Source passage:
I'm happy for all of your help ~ and a little suprised by how much interest
there is in the topic = )
 
J

James A. Fortune

Jamie said:
Sure, from that perspective there is no difference between a VIEW and
the equivalent ad hoc query. However, there are still advantages to
having the query stored in a . I used the example of code maintenance
(the Proliferation Avoidance Rule) but there are others, especially in
products such as SQL Server that support WITH CHECK OPTION and INSTEAD
OFtriggers. See:

A View Review
by Craig S. Mullins
http://www.dbazine.com/db2/db2-mfarticles/mullins-viewreview

Another Use for Views
by Joe Celko
http://www.dbazine.com/ofinterest/oi-articles/celko28

Jamie.

--


I use both dynamically built SQL strings and saved queries. Your point
about maintenance is a good one to keep in mind, but a public function
in a module should eliminate problems with the Proliferation Avoidance
Rule. I'll be interested in learning what the dbazine people can offer.
Thanks for posting the links.

James A. Fortune
(e-mail address removed)
 
D

David W. Fenton

The main reason is that I am working a system through a
Lawson-Oracle database that I do not have direct acess to. I'm
using ODBC drivers to access the information. Querying the tables
for each report would take forever, so I'd rather archive the
summary data I want into tables for reporting on later. The
indexes in Lawson are not set up for users to easily get at custom
information, so rather than be limited to canned reports, I work
with the tools I have. As for changing the sql, several of the
tables in lawson are set up such that each month has its own field
(for example LAWSON_ICHISTORY!ADJOUT_01 is for adjustments out
that occur in January). I want to be able to track those
seemlessly. I'm definately open for suggustions on how I could
change my approach.

I honestly *still* don't see any reason for editing querydefs in
code. Why not just write dynamic SQL? In this case, there's nothing
to be gained performance-wise from the compiled saved query (that's
only a Jet issue), so I just don't quite see what the point is.

Provided material:
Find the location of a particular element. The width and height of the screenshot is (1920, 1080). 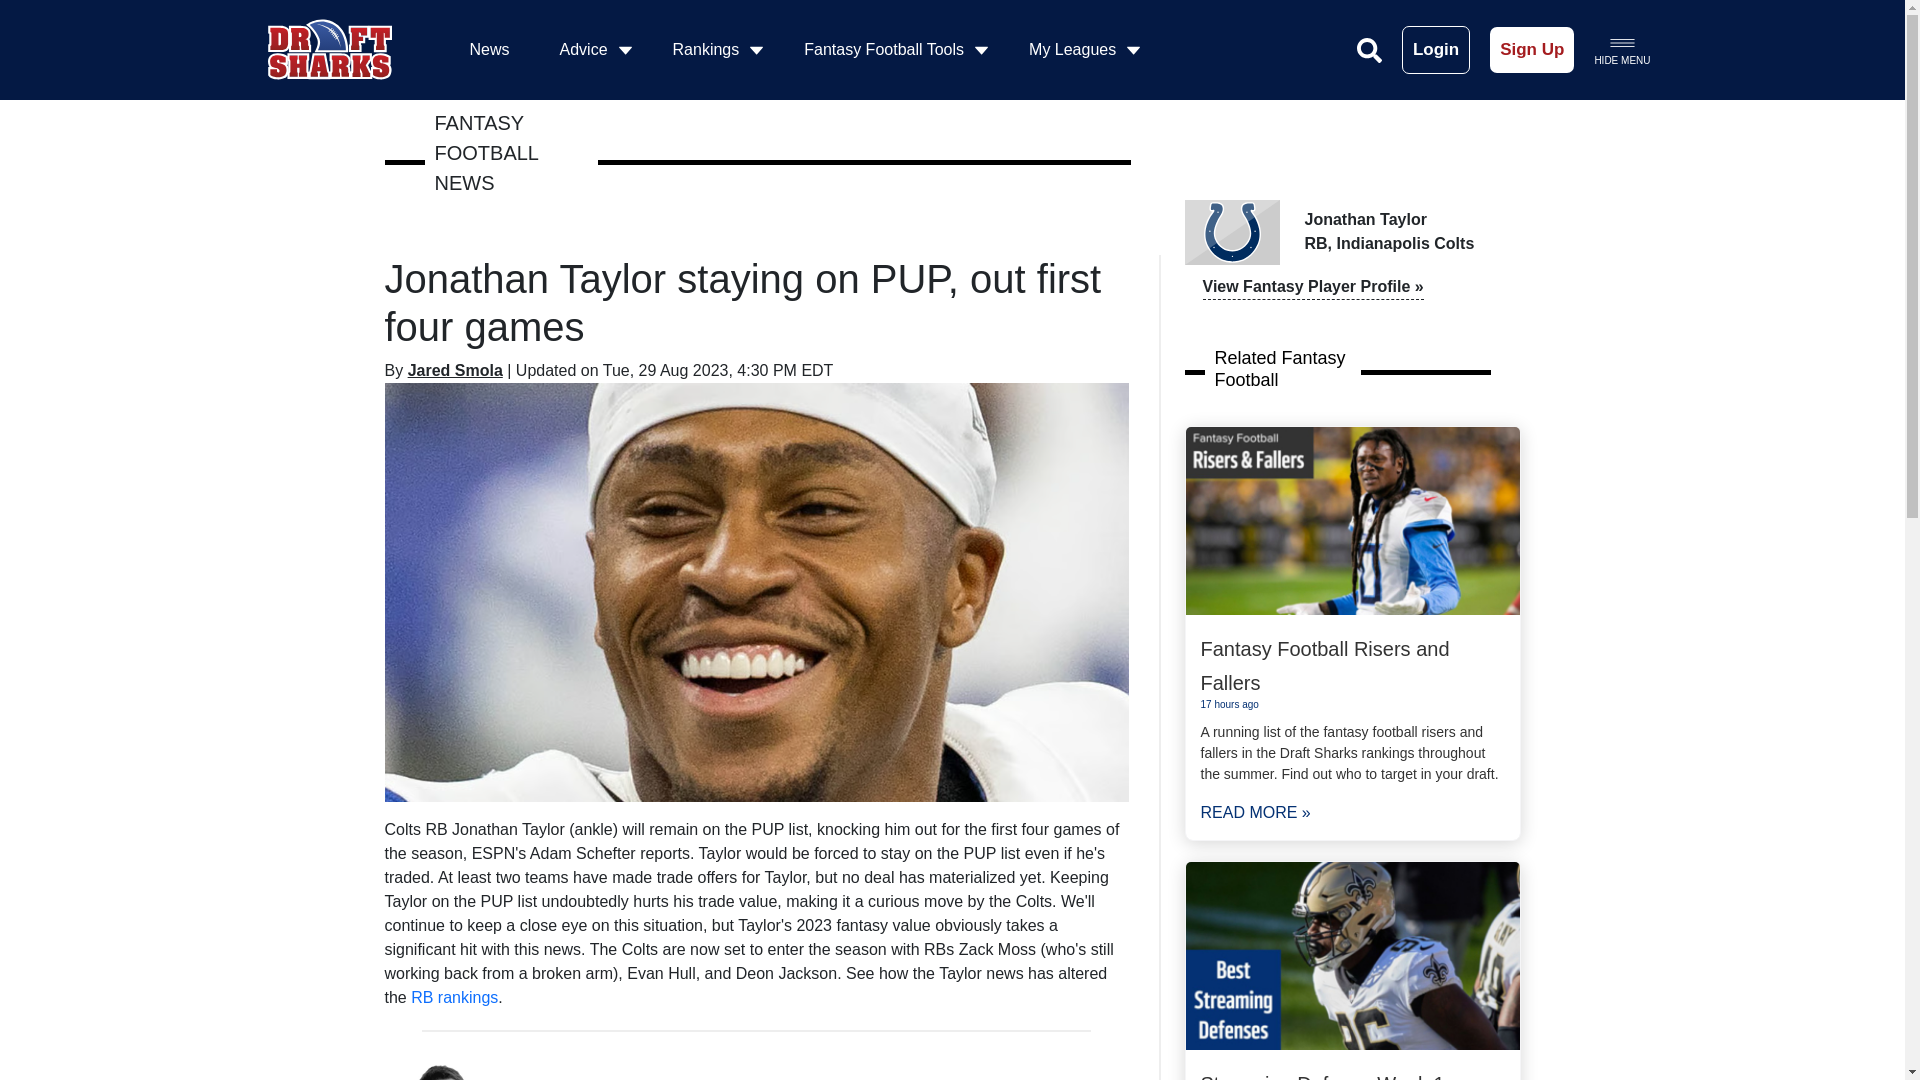

Sign Up is located at coordinates (1532, 50).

Activities:
a - Reproduce the forum thread word for word, starting at "I use both dynamically" and ending at "posting the links.".
b - Decide whether each statement agrees with the forum thread. Answer yes or no, and quote the deciding words.
(i) The Lawson-Oracle database is reached through ODBC drivers.
(ii) The thread states that the compiled saved query brings a performance gain in this case.
(iii) The article "Another Use for Views" is credited to Craig S. Mullins.
c - Answer from the forum thread:
(i) What should eliminate problems with the Proliferation Avoidance Rule?
(ii) Which field is given as the one for adjustments out that occur in January?
(iii) Who is the author of "A View Review"?
The lines after the forum thread are separate material.

Task answers:
a -
I use both dynamically built SQL strings and saved queries. Your point
about maintenance is a good one to keep in mind, but a public function
in a module should eliminate problems with the Proliferation Avoidance
Rule. I'll be interested in learning what the dbazine people can offer.
Thanks for posting the links.

b -
(i) Yes: "I'm using ODBC drivers to access the information."
(ii) No: "there's nothing to be gained performance-wise from the compiled saved query"
(iii) No: "by Joe Celko"

c -
(i) A public function in a module.
(ii) LAWSON_ICHISTORY!ADJOUT_01
(iii) Craig S. Mullins